Als erfahrener Projektmanager weiß ich, dass gerade am Anfang Schätzungen noch eine gewisse Toleranz aufweisen. Das Projekt scheint etwas teurer zu werden. Bei dem Zeitplan bin ich mir nicht wirklich sicher. Beide Aufgaben benötigen mehr Zeit, hingegen konnte ich die zweite Aufgabe schon vorzeitig anfangen. Das Gantt-Diagramm sorgt hier für mehr Klarheit.
Der Projektmanager überträgt die vorhandenen Werte in seine Software und erhält folgendes Bild. Der schwarze Strich in den Aufgaben zeigt die geleistete Arbeit. Die Balken für die Aufgaben wurden verlängert. Die grauen Striche unter den Balken der Aktivitäten zeigen die in der Baseline gespeicherte Ausgangsplanung. Bezogen auf das Gantt-Diagramm wird der Going-Live um zwei Tage nach hinten verschoben. Es ist aber auch ersichtlich, dass die Arbeit, die in der ersten Woche geleistet wurde, in der zweiten Woche anfällt.

--------------------------------

AUFGABE =>
Übertragen Sie diesen Satz aus dem Text zur Projektplanung ins Englische: „Bezogen auf das Gantt-Diagramm wird der Going-Live um zwei Tage nach hinten verschoben.“

DATENSATZLISTE =>
--------------------------------

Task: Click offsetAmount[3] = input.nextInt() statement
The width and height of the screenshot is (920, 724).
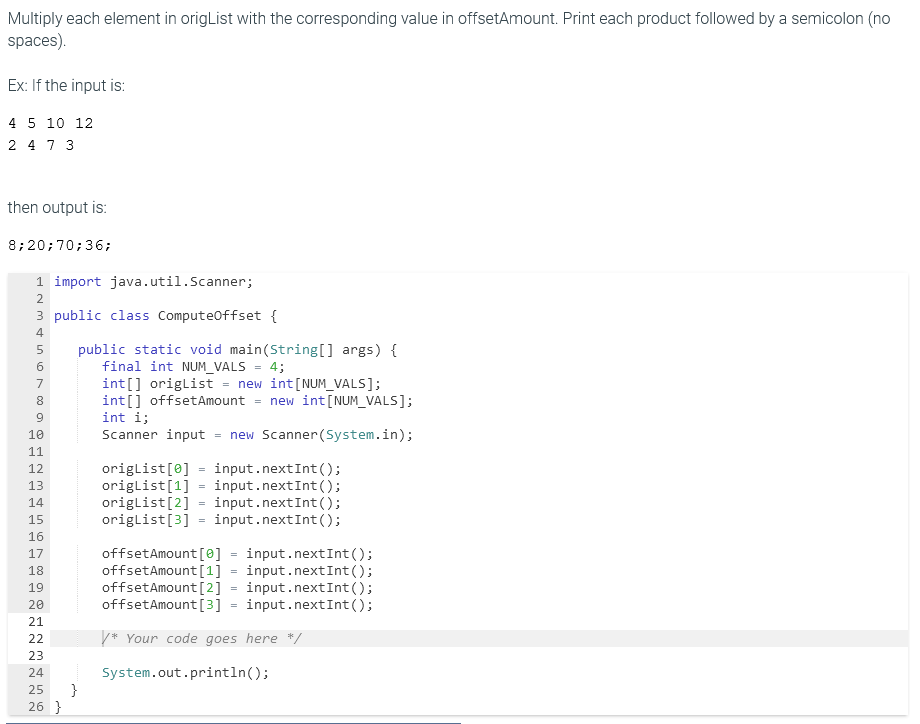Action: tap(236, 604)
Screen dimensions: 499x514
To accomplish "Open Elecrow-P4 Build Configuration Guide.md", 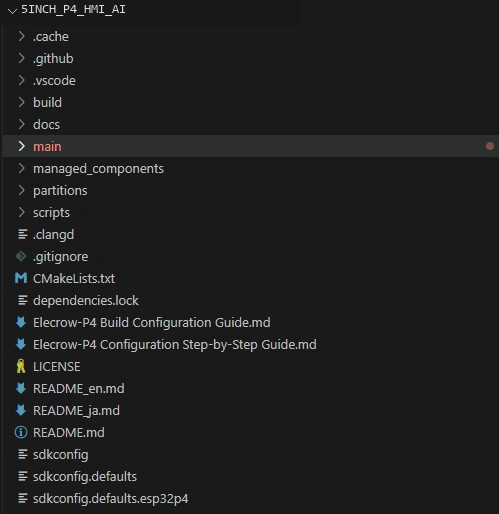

--------------------------------

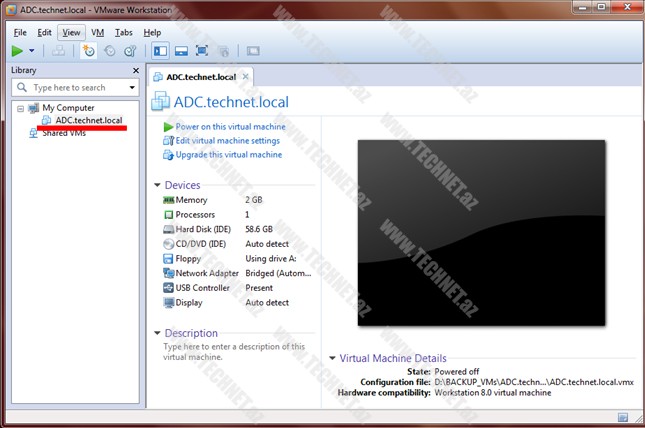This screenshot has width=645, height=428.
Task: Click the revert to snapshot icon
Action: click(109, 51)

--------------------------------

LÖSUNG =>
Based on the Gantt chart, the go-live is pushed back by two days.